Méthodologie des tests

Cette page présente un bref descriptif du protocole expérimental. Chaque point est expliqué plus en détails dans un article consacré et disponible dans la barre de navigation sur la gauche.

1. Réglage du poumon mécanique

Les efforts inspiratoires d’une cohorte de patients (et non les paramètres correspondant à un unique patient) sont reproduits à l’aide d’un poumon mécanique ASL 5000 dont la pression musculaire est en accord avec la physiologie (Fig. 1). Les modèles pulmonaires (restrictif, obstructif et normal) sont définis par la résistance et la compliance pulmonaire. Les dynamiques ventilatoires ne dépendent que de la fréquence ventilatoire fv et de la pression d’occlusion P0.1.

                       

Figure 1 : Évolution physiologique de la pression musculaire

a) Modèles pulmonaires

  Restrictif Obstructif Normal
Résistance R (cmH2O.s/l) 5 25 5
Compliance C (ml/cmH2O) 20 50 50

b) Dynamiques ventilatoires

420 couples de valeurs (fréquence ventilatoire fv comprise entre 10 et 30 cpm et pression d’occlusion P0.1 entre 0,5 et 10 cmH2O) représentent la variabilité interindividuelle de notre cohorte pour chaque modèle pulmonaire (restrictif, obstructif et normal) : au total, 1260 cas sont simulés pour chaque réglage du ventilateur.

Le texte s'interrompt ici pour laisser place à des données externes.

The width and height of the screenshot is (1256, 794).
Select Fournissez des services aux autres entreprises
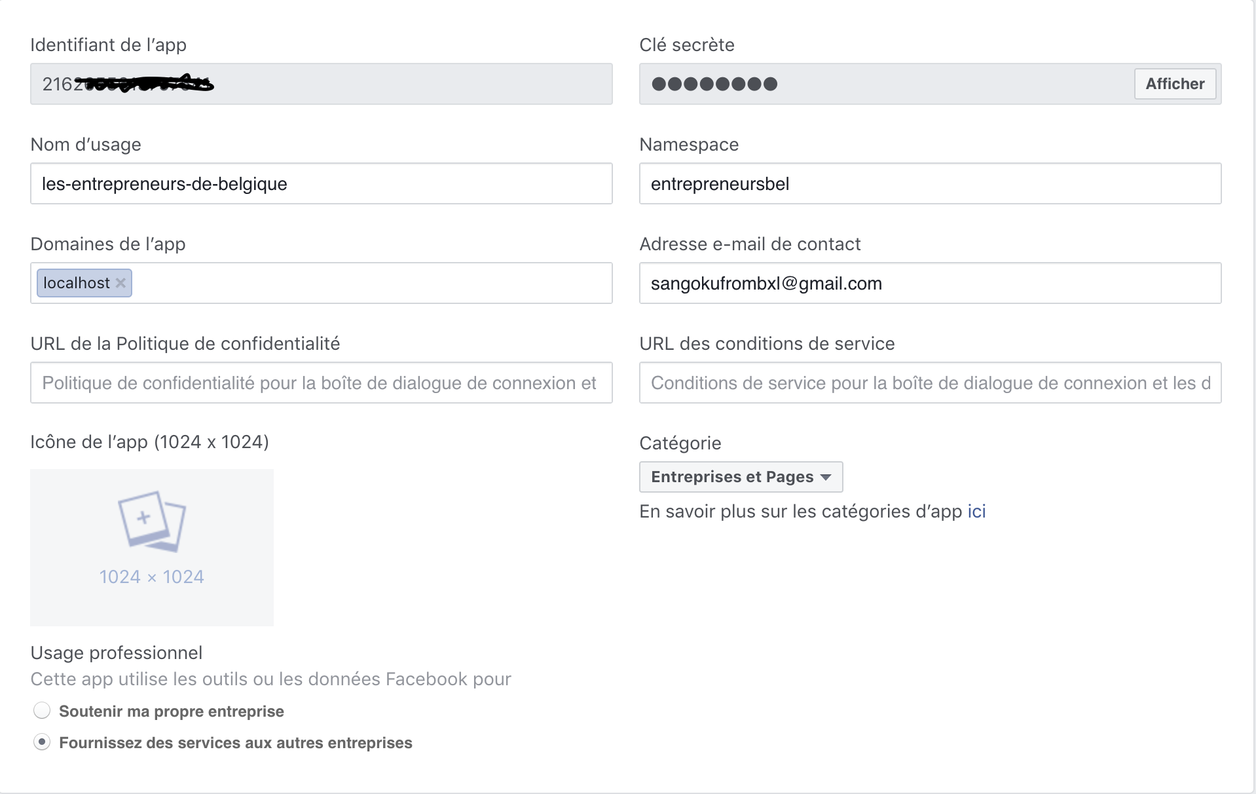42,742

2. Réglage des ventilateurs

De manière à ce que l’évaluation ne soit pas dépendante de l’opérateur, les ventilateurs doivent être placés dans des conditions similaires de réglages et de fonctionnement.

Le mode de ventilation retenu est mode spontanée avec aide inspiratoire (VS-AI). Notre procédure se focalise sur la sensibilité du déclenchement de la pression haute ηh (« trigger inspiratoire ») et la durée de montée en pression τmp (« pente »). Ces paramètres sont fixés aux valeurs minimale, médiane et maximale, tandis que les autres réglages correspondent à des conditions de fonctionnement similaires d’un ventilateur à l’autre, en tenant compte des disparités dans les dénominations et les logiques.

3. Analyse des simulations

Pour chaque cas, 50 cycles ventilatoires sont analysés. Nous distinguons les cycles synchrones à la pression musculaire notés CS de différents asynchronismes : les cycles avec un déclenchement synchrone de la pression haute et un déphasage du déclenchement de la pression basse (Dsh = déphasage quelconque, Dab = avancé ou Drb = retardé), les cycles double déclenchés (DD) et les cycles non déclenchés et auto-déclenchés (ND). Les résultats sont synthétisés sous la forme de cartes colorées et d’un coefficient de synchronisabilité ε (de 0 à 100%) caractérisant la capacité moyenne du ventilateur à se synchroniser avec les différentes dynamiques ventilatoires : lorsque ε =100%, le ventilateur se synchronise à toutes les dynamiques ventilatoires.